Esto no solo estimula el
empleo, sino también la autoestima nacional. En el fondo, es una restauración
del orgullo industria
Verdadera obsesión
Pero la verdadera obsesión
estratégica de Estados Unidos es China. El gigante asiático se ha convertido en
su mayor competidor económico, tecnológico y militar. Aplicar un arancel
universal permite castigar a China sin violar acuerdos bilaterales específicos.
Las empresas norteamericanas
tendrán más incentivos para abandonar las cadenas de suministro chinas. Es una
forma de contención silenciosa: un muro comercial para frenar el avance de
Pekín.
Además, el arancel actúa
como un impuesto indirecto y políticamente rentable. En lugar de subir tributos
a sus ciudadanos, el gobierno recauda al encarecer productos extranjeros. El
consumidor paga más, sí, pero no se le impone un nuevo impuesto directamente
visible.
Esto representa miles de
millones de dólares adicionales para el Tesoro. En un contexto de déficit
fiscal, es una jugada fiscalmente audaz y electoralmente astuta.
Con el arancel en mano,
Estados Unidos recupera poder de negociación internacional. Si un país quiere
reducir el impacto, tendrá que renegociar tratados con Washington. Pero esta
vez bajo nuevas condiciones, más exigentes y asimétricas.
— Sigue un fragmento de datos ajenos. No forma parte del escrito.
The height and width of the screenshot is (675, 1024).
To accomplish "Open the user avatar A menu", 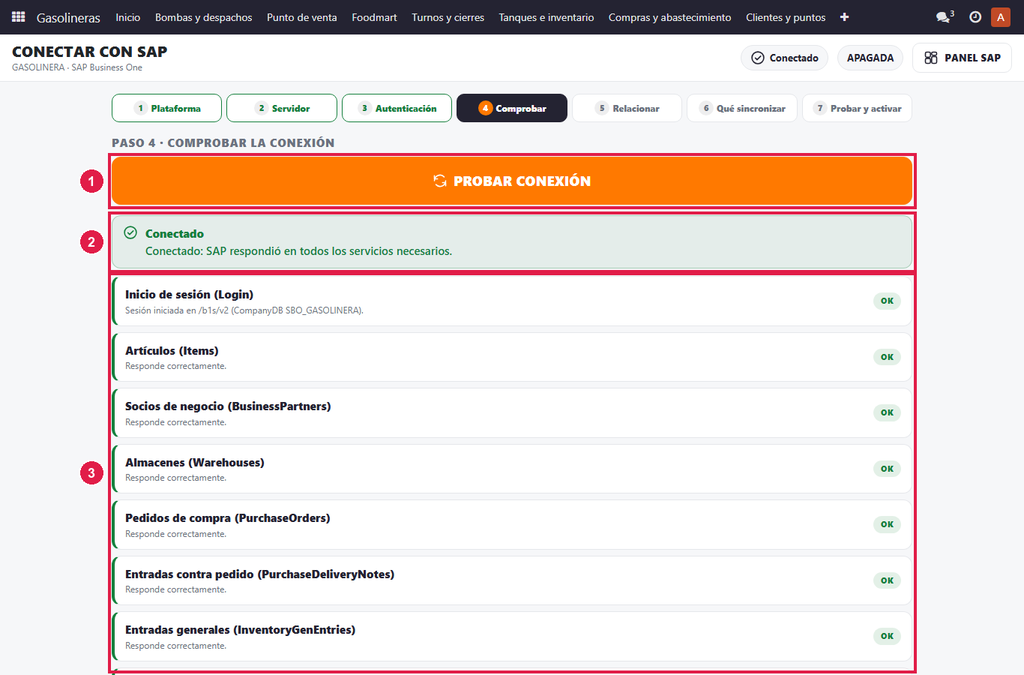I will (1000, 17).
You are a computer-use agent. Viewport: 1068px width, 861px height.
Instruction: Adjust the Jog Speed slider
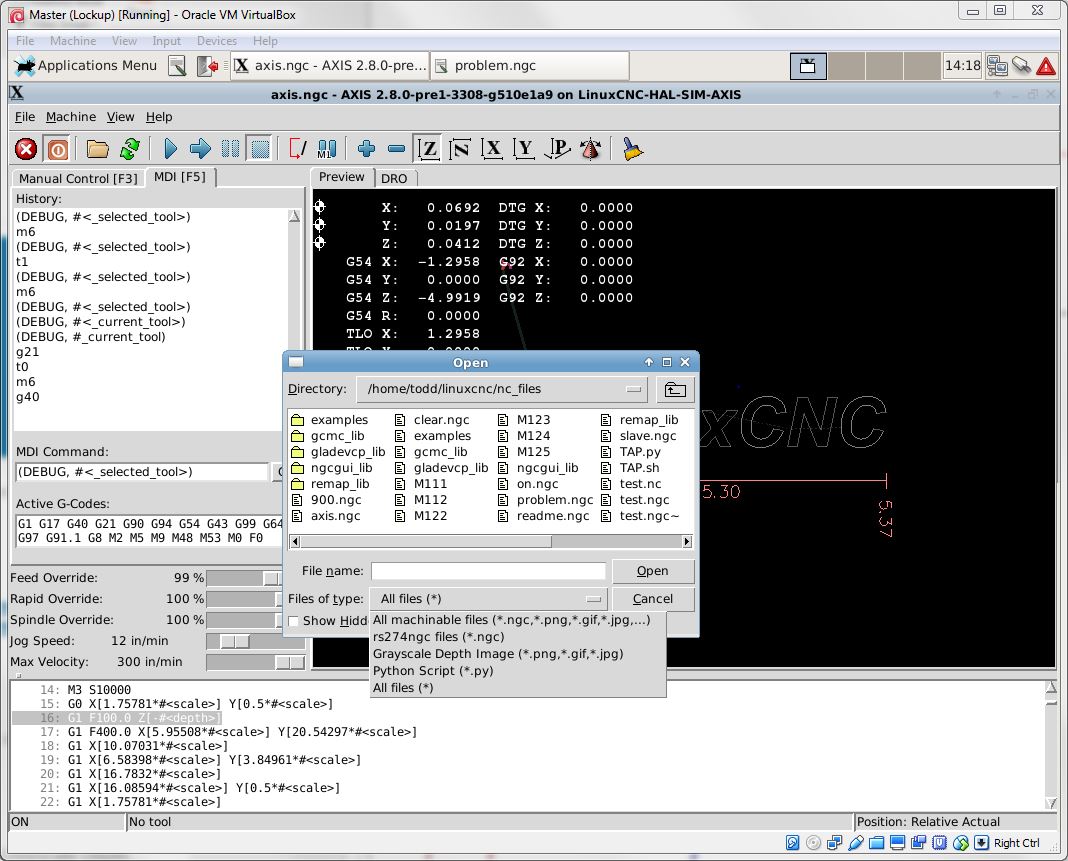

El arancel se convierte así
en una palanca diplomática.
Es un método de presión
revestido de legalidad. Quien desee alivio comercial, deberá ceder soberanía o
acceso estratégico.
El impacto interno también
es psicológico: se estimula el consumo patriótico. Al encarecer lo extranjero,
se favorece lo nacional. Esto reactivas empresas locales y alimenta el discurso
del “Made in USA”. En tiempos de fragmentación política, esta narrativa genera
cohesión simbólica. El ciudadano siente que protege su país al comprar sus
productos. Es más que economía: es identidad.
La medida, sin embargo, no
está exenta de riesgos y contradicciones. Una subida generalizada de precios
generará presión inflacionaria. Lo que Estados Unidos gana en ingresos puede
perderlo en estabilidad monetaria.
Además, industrias que
dependen de componentes importados verán elevar sus costos. No todos los
sectores saldrán beneficiados. El ajuste será desigual y conflictivo.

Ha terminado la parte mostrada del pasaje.